Sachsen-Anhalt setzt auf internationale Fachkräfte gegen Fachkräftemangel
Ella HofmannSachsen-Anhalt setzt auf internationale Fachkräfte gegen Fachkräftemangel
Arbeitsmarkt in Sachsen-Anhalt im rasanten Wandel
Immer mehr Unternehmen in Sachsen-Anhalt setzen auf internationale Fachkräfte, um langfristige Personalengpässe zu schließen. Diese Entwicklung spiegelt die demografischen Trends in der Region wider.
In den vergangenen zehn Jahren stieg die Zahl der ausländischen Beschäftigten in Sachsen-Anhalt um 308 Prozent. Bis Juni 2025 waren es 68.420 – ein Plus von 5.560 im Vergleich zum Vorjahr. Mittlerweile kommen fast neun Prozent aller Arbeitnehmer:innen aus dem Ausland.
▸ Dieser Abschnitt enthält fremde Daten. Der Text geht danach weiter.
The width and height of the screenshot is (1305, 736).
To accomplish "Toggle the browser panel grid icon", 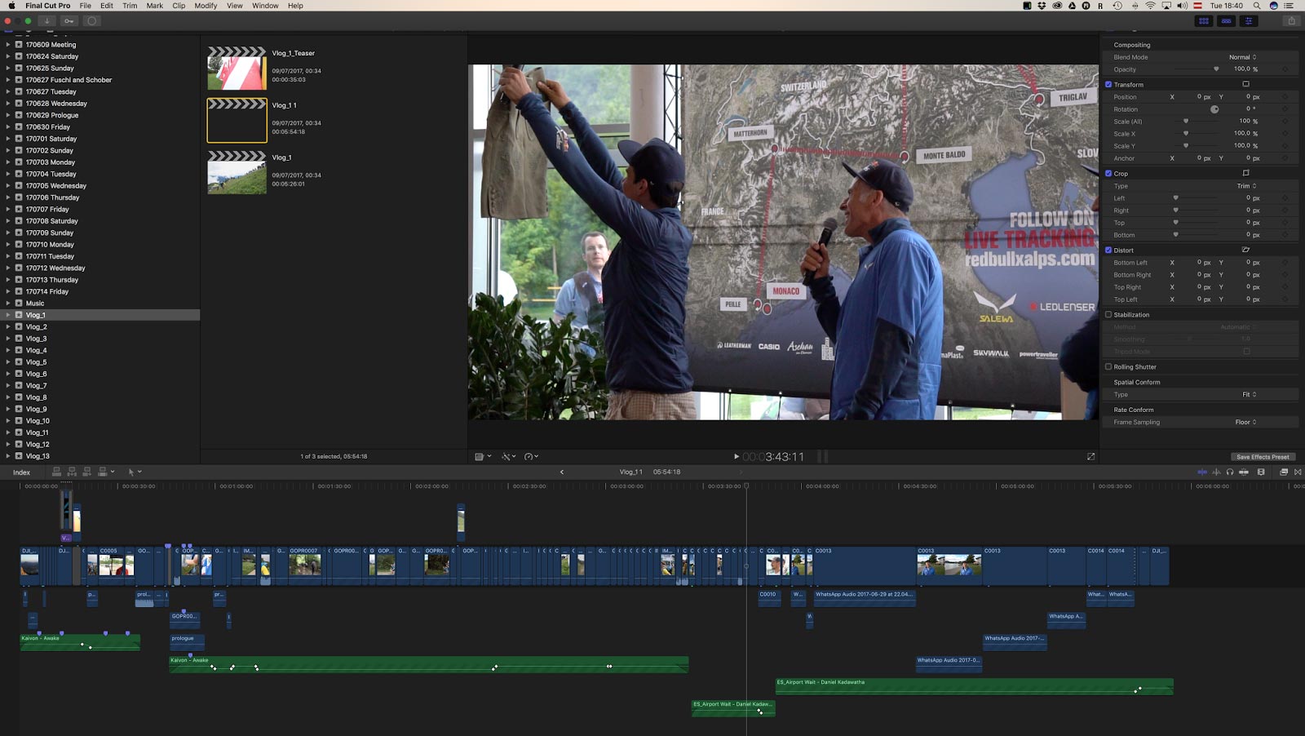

Zwischen 2020 und 2025 erhöhte sich die Zahl der Betriebe, die ausländische Arbeitskräfte einstellen, um 3.492 – ein Anstieg von 43 Prozent in nur fünf Jahren. Aktuell beschäftigt jedes vierte Unternehmen internationale Mitarbeiter:innen, doch fast drei Viertel der Firmen tun dies noch nicht.
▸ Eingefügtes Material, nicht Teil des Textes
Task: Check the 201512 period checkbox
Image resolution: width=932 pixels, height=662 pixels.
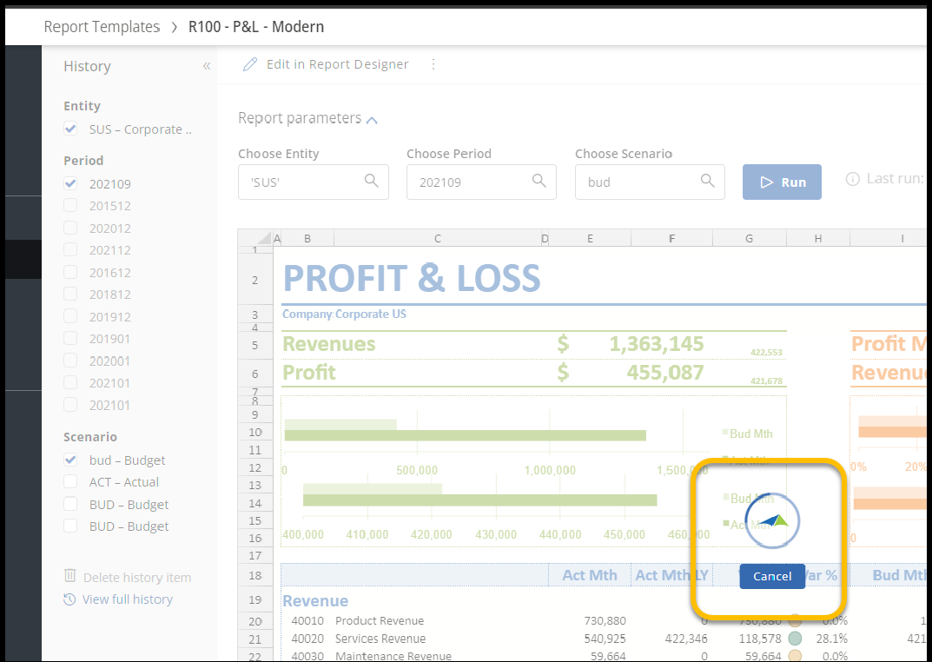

Größere Unternehmen stellen eher ausländische Arbeitskräfte ein als kleinere. Die Integration dieser Beschäftigten wird zunehmend entscheidend für die Stabilität des Arbeitsmarktes in Sachsen-Anhalt.
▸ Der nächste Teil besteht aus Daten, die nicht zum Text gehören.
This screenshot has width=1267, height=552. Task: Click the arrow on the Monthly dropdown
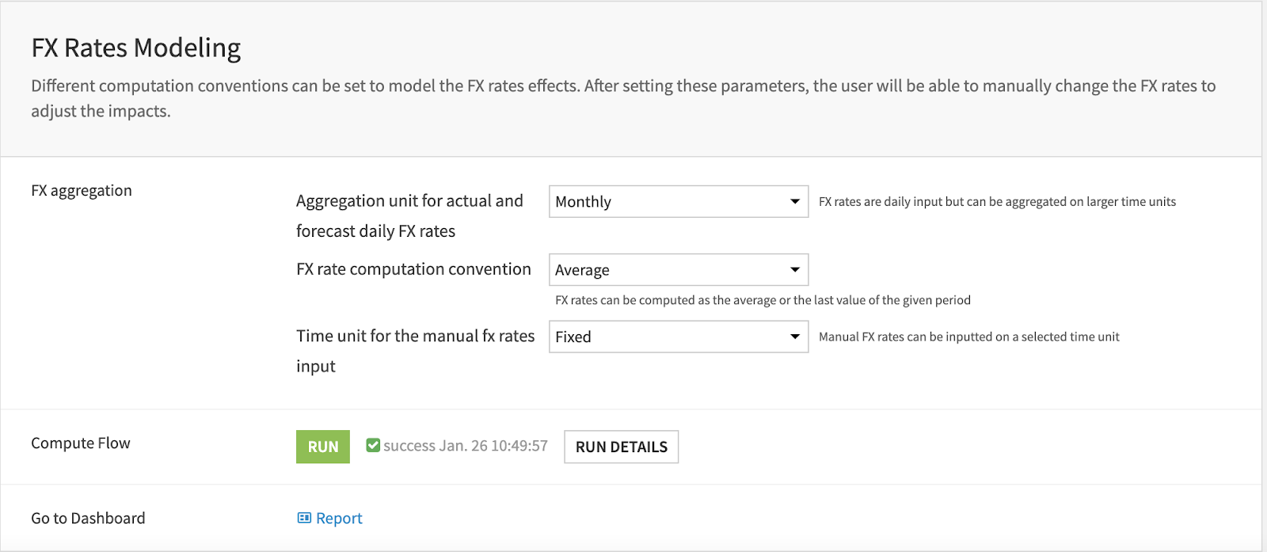[x=794, y=202]
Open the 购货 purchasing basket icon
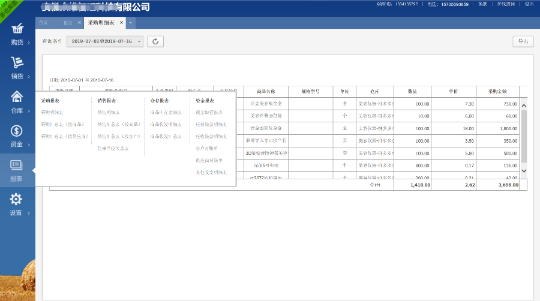Image resolution: width=540 pixels, height=301 pixels. [x=17, y=29]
Der Anteil ausländischer Arbeitnehmer:innen am Arbeitsmarkt wächst stetig. Da Unternehmen auf internationale Fachkräfte angewiesen sind, um die Nachfrage zu decken, wird sich dieser Trend voraussichtlich fortsetzen. Angesichts des demografischen Wandels gewinnt die Integration ausländischer Arbeitskräfte für die Zukunft der Region immer mehr an Bedeutung.